サロンパスの発売は、戦前の1934年に始まった。
1951年に創業家4代目の社長に就任した中富正義さんは、開発段階
から携わり、自らサロンパスと名付けた。
「いくらいい物でもお客さんに使っていただけないなら意味がない」。
その頃から試供品を使った宣伝活動を「実宣」と名付け、力をそそいで
いた。医師会などのパーティーでは「僕は右回り、君は左回りで」と
部下に言い残し、自ら試供品を名刺変わりに配って回った。
山開きの富士山8合目やスキー場にも営業マンを送り、宣伝カーからテ
レビ・ラジオの番組、女子バレー部、女子野球部の創設まで、宣伝には
費用を惜しまなかった。
久光製薬の会長に就いた1981年頃から、旧制中学校以来の長距離走
に再挑戦をした。77歳から91歳まで15年間連続ホノルルマラソン
で完走したが、「道楽で走るだけでは申し訳ない」とあるパフォーマン
スを始めた。肩から布袋を下げて、中には看板商品のサロンパスの試供
品が1000袋。沿道の観衆や回りのランナーに配りながら走った。
「はがす時に痛い」「においが強い」。
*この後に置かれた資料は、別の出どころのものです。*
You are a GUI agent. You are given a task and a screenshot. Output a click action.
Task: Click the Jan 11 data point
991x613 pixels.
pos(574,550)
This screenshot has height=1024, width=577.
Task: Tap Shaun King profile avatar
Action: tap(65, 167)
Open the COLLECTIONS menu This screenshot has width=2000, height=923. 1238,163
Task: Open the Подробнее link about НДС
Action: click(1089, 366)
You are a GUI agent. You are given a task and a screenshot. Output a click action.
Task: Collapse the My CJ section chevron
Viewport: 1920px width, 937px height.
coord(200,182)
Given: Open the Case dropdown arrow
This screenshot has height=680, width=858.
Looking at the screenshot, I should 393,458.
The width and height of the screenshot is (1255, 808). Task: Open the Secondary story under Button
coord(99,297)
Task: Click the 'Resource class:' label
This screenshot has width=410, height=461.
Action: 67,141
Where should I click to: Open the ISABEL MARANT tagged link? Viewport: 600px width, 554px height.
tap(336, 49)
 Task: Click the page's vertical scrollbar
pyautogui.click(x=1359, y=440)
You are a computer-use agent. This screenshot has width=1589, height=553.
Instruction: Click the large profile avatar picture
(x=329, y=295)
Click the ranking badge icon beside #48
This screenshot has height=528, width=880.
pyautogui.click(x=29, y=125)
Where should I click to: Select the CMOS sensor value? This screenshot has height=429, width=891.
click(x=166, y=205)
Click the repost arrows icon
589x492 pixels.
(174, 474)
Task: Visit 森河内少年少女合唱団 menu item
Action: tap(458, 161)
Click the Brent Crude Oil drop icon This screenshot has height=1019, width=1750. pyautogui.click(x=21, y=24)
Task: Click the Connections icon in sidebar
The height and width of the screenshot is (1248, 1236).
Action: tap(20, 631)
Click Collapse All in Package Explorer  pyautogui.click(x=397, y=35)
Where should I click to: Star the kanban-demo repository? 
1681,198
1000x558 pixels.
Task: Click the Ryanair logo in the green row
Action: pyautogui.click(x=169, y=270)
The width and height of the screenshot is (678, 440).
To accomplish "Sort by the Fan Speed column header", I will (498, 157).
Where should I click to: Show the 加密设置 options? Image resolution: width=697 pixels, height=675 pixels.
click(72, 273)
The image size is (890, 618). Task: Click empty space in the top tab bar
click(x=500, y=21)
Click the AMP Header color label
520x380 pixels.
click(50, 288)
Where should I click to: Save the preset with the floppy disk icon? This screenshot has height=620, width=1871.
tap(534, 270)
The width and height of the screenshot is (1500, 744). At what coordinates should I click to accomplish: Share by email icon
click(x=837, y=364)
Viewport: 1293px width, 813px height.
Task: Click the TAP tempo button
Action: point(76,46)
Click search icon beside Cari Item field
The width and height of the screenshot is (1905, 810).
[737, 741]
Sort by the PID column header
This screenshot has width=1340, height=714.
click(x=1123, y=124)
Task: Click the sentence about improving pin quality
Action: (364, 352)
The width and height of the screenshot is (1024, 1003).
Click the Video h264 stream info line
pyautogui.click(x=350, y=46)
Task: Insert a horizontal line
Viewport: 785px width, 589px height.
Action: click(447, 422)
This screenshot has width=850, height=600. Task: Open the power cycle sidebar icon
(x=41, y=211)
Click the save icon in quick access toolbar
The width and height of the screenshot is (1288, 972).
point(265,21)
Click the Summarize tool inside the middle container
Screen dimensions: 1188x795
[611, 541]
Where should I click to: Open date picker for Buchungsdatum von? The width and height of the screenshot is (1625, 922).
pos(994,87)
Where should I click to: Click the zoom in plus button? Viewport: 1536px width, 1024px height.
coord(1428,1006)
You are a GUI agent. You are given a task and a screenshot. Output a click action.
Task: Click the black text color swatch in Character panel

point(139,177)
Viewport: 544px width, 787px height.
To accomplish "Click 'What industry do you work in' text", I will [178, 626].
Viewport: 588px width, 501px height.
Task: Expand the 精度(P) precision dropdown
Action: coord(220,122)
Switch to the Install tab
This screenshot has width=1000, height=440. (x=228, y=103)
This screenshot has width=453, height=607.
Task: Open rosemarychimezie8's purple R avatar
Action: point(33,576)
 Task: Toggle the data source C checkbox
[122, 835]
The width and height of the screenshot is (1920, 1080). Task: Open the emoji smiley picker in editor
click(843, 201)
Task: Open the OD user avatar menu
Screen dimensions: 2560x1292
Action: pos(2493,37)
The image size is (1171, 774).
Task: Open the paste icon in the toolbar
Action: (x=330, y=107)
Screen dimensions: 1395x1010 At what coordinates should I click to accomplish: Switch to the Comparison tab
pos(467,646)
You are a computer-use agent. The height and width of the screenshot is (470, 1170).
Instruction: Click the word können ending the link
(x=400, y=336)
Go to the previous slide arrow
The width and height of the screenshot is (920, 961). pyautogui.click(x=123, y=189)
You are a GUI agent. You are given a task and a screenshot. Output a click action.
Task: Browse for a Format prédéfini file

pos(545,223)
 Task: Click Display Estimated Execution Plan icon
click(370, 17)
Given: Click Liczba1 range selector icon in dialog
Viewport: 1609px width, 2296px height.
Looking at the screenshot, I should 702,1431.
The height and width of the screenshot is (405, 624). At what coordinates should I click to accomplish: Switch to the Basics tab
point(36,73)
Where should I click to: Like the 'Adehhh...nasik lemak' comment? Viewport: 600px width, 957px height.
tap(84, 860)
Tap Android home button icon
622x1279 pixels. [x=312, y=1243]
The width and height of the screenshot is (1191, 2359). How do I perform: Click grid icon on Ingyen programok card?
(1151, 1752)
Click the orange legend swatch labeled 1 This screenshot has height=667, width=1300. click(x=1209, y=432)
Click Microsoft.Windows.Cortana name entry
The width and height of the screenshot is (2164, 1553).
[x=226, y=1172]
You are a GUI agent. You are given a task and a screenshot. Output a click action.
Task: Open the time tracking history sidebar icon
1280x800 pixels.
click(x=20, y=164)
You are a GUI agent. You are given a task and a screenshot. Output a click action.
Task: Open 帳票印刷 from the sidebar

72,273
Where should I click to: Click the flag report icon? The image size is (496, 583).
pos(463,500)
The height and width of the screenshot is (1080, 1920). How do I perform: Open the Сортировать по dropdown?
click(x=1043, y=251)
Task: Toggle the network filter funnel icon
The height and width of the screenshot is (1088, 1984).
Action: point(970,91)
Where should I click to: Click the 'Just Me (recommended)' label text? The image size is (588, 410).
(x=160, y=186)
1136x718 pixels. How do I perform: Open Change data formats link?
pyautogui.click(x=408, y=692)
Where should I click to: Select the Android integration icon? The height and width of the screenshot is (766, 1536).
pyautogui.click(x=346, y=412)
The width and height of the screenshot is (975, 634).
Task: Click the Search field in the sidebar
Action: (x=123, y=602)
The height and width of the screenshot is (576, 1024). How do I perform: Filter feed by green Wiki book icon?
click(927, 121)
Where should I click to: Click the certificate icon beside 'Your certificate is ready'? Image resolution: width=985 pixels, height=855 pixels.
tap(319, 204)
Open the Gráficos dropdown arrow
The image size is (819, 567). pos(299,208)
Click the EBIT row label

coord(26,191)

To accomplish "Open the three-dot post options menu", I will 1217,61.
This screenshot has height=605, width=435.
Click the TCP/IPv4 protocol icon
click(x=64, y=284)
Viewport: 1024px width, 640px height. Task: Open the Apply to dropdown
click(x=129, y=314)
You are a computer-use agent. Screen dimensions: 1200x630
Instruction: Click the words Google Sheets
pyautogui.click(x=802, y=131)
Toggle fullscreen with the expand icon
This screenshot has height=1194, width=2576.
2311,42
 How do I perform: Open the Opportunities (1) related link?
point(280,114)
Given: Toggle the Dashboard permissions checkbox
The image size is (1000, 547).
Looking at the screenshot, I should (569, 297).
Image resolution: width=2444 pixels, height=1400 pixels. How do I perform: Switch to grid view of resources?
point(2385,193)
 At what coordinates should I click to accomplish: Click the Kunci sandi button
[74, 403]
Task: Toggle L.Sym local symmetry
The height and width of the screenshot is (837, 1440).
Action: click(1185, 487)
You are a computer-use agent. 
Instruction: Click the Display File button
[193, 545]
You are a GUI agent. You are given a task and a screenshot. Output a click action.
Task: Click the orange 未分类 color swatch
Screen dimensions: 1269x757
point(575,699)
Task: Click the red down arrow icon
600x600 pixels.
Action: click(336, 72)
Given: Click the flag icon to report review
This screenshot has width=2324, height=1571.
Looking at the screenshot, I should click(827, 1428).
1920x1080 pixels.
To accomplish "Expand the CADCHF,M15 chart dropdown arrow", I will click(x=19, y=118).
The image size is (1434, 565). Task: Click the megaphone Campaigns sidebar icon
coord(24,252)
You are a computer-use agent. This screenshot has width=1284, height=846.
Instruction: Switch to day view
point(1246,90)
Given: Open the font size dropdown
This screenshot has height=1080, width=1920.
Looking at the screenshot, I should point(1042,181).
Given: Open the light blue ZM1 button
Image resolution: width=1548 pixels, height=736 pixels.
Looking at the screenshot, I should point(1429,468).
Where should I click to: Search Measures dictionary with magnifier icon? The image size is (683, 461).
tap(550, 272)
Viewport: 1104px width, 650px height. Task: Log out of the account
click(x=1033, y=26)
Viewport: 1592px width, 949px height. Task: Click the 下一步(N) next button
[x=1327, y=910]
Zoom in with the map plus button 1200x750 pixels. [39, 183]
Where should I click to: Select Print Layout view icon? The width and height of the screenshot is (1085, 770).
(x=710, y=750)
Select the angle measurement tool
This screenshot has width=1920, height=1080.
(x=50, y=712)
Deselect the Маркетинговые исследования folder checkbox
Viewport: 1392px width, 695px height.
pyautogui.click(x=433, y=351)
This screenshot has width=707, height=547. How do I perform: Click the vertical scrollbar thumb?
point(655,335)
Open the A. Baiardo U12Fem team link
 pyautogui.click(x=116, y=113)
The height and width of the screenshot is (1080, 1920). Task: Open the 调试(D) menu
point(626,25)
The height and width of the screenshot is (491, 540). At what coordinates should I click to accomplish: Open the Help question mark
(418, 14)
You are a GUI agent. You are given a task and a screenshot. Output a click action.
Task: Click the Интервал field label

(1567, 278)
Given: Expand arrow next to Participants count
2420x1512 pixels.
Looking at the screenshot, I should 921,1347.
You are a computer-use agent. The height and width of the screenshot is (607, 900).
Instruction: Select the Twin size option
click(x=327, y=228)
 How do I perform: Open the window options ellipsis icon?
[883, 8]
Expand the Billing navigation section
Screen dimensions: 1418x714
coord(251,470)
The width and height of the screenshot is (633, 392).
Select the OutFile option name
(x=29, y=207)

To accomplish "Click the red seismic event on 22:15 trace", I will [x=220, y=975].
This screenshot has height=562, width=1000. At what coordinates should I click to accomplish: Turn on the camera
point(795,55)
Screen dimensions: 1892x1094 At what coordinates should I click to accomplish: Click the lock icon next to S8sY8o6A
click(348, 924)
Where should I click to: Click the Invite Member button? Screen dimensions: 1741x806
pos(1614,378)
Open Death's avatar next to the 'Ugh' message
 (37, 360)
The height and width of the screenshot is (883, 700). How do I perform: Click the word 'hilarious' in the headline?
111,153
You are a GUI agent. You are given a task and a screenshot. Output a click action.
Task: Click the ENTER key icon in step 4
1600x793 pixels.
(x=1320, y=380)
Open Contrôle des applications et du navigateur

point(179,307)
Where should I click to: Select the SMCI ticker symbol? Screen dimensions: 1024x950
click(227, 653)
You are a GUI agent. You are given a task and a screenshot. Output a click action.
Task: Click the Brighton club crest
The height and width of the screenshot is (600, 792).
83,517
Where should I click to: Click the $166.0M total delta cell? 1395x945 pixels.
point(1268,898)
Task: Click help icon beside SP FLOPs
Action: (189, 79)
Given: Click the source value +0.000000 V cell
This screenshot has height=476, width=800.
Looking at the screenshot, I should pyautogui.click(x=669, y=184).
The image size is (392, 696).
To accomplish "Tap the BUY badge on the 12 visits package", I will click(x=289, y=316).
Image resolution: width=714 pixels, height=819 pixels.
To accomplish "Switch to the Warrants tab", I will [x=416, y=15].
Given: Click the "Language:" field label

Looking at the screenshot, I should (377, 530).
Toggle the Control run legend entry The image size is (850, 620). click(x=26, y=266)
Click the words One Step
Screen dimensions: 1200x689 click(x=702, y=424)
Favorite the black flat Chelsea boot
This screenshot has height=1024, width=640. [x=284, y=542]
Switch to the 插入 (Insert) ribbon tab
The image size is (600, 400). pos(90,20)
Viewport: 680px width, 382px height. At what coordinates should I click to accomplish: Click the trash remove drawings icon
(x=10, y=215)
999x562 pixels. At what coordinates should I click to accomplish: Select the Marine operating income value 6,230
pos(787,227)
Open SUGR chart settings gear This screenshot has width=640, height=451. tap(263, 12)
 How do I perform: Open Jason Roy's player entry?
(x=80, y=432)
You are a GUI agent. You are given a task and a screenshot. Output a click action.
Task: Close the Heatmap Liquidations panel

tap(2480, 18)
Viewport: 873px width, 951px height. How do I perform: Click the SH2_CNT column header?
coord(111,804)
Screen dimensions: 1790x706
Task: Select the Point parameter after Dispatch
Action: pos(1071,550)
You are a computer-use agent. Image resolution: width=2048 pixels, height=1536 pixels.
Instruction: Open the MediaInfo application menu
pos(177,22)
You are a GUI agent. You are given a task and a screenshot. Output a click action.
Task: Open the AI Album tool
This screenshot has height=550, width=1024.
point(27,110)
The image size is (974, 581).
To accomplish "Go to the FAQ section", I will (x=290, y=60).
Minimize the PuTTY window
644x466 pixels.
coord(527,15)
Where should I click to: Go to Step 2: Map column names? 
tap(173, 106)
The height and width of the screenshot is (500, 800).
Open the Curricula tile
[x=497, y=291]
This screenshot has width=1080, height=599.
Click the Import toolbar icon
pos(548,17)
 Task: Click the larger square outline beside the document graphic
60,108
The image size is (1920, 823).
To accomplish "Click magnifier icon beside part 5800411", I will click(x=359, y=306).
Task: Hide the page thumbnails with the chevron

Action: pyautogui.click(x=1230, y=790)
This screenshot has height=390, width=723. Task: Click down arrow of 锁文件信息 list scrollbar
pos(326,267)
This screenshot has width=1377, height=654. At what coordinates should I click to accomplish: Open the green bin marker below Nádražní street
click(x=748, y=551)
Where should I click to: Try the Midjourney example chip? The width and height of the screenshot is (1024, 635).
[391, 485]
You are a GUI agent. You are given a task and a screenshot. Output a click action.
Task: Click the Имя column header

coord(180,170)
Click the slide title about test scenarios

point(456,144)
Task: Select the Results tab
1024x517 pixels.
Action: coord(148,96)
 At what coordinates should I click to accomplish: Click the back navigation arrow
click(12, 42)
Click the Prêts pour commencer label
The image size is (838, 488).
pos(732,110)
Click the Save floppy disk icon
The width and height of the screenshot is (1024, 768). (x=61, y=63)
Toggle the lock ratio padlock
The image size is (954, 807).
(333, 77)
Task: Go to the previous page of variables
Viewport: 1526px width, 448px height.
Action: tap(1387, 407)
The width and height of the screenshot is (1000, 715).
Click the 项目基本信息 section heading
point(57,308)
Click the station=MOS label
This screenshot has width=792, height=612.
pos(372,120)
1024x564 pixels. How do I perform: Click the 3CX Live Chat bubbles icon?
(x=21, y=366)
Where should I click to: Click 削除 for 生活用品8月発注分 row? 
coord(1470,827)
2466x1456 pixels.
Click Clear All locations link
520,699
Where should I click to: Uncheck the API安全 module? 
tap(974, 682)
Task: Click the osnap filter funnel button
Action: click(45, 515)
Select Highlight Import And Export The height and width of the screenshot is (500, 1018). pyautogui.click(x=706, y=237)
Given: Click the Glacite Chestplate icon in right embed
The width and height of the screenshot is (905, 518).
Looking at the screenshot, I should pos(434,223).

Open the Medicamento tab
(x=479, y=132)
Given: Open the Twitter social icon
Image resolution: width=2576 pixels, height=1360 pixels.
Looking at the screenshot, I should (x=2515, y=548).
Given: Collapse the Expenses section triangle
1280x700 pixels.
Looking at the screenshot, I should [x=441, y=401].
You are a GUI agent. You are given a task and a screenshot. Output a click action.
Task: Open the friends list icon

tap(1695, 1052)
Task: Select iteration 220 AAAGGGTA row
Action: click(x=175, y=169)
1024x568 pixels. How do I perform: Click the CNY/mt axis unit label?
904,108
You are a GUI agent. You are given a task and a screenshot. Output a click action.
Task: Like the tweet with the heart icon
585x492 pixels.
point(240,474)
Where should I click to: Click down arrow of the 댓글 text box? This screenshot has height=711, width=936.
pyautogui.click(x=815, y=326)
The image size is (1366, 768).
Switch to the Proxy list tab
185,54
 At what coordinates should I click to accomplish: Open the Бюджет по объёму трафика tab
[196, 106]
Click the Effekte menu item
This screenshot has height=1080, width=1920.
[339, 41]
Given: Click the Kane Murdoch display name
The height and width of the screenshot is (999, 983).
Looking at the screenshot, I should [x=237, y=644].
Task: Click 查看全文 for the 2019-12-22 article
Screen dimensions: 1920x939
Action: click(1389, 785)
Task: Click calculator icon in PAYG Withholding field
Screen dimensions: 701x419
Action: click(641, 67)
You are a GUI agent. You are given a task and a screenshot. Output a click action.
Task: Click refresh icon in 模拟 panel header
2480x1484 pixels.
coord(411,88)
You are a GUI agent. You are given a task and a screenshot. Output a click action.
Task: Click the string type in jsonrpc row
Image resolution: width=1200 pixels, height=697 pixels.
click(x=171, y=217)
営業マンの日報に毎日目を通し、
顧客の目線から改善を製造現場に指示して、50か国以上で筋肉痛を癒
やす人気商品に育て上げた。
「マラソンも商売も途中でやめたら負け。ゆっくりでも走り続ければ
ゴールにたどり着く」元部下は、そんな言葉に人生観をかいま見た。
「家にも会社の書類を持ち込み、食事も社員と一緒。常に販路を広げ
ようと必死になっていた」長男で久光製薬社長74歳は振り返る。
昨年11月心不全で死去、106歳だった。棺に孫たちが納めたのは、
もちろんサロンパスの試供品だった。